→ **THE PROBLEM**
Each of the records must appear again, exactly as it was written.

◇ ◇ ◇

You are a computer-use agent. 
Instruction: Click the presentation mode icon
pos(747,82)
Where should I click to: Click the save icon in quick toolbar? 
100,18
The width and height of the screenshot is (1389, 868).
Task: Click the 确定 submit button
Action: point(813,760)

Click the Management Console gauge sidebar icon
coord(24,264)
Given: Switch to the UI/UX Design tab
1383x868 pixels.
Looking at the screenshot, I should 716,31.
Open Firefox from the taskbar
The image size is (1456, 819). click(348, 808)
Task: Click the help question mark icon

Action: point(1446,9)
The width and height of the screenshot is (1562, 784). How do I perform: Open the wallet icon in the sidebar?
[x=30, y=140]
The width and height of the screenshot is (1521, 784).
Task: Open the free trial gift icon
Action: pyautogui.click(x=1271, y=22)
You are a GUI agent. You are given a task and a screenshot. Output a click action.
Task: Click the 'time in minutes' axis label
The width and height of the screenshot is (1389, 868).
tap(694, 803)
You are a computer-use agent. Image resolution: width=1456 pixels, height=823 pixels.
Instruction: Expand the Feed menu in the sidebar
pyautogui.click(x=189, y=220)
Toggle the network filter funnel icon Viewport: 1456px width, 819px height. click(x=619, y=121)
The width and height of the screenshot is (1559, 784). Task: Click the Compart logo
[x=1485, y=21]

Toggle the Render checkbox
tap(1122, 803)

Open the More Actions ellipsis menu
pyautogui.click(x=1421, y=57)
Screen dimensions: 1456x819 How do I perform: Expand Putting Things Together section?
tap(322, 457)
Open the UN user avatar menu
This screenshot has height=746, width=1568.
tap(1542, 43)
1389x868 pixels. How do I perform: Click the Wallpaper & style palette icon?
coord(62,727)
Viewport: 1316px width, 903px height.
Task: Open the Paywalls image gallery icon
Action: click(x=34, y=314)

◇ ◇ ◇

→ **EXERCISE OUTPUT**
You are a computer-use agent. 
Instruction: Click the presentation mode icon
pos(747,82)
Where should I click to: Click the save icon in quick toolbar? 
100,18
The width and height of the screenshot is (1389, 868).
Task: Click the 确定 submit button
Action: point(813,760)

Click the Management Console gauge sidebar icon
coord(24,264)
Given: Switch to the UI/UX Design tab
1383x868 pixels.
Looking at the screenshot, I should 716,31.
Open Firefox from the taskbar
The image size is (1456, 819). click(348, 808)
Task: Click the help question mark icon

Action: point(1446,9)
The width and height of the screenshot is (1562, 784). How do I perform: Open the wallet icon in the sidebar?
[x=30, y=140]
The width and height of the screenshot is (1521, 784).
Task: Open the free trial gift icon
Action: pyautogui.click(x=1271, y=22)
You are a GUI agent. You are given a task and a screenshot. Output a click action.
Task: Click the 'time in minutes' axis label
The width and height of the screenshot is (1389, 868).
tap(694, 803)
You are a computer-use agent. Image resolution: width=1456 pixels, height=823 pixels.
Instruction: Expand the Feed menu in the sidebar
pyautogui.click(x=189, y=220)
Toggle the network filter funnel icon Viewport: 1456px width, 819px height. click(x=619, y=121)
The width and height of the screenshot is (1559, 784). Task: Click the Compart logo
[x=1485, y=21]

Toggle the Render checkbox
tap(1122, 803)

Open the More Actions ellipsis menu
pyautogui.click(x=1421, y=57)
Screen dimensions: 1456x819 How do I perform: Expand Putting Things Together section?
tap(322, 457)
Open the UN user avatar menu
This screenshot has height=746, width=1568.
tap(1542, 43)
1389x868 pixels. How do I perform: Click the Wallpaper & style palette icon?
coord(62,727)
Viewport: 1316px width, 903px height.
Task: Open the Paywalls image gallery icon
Action: click(x=34, y=314)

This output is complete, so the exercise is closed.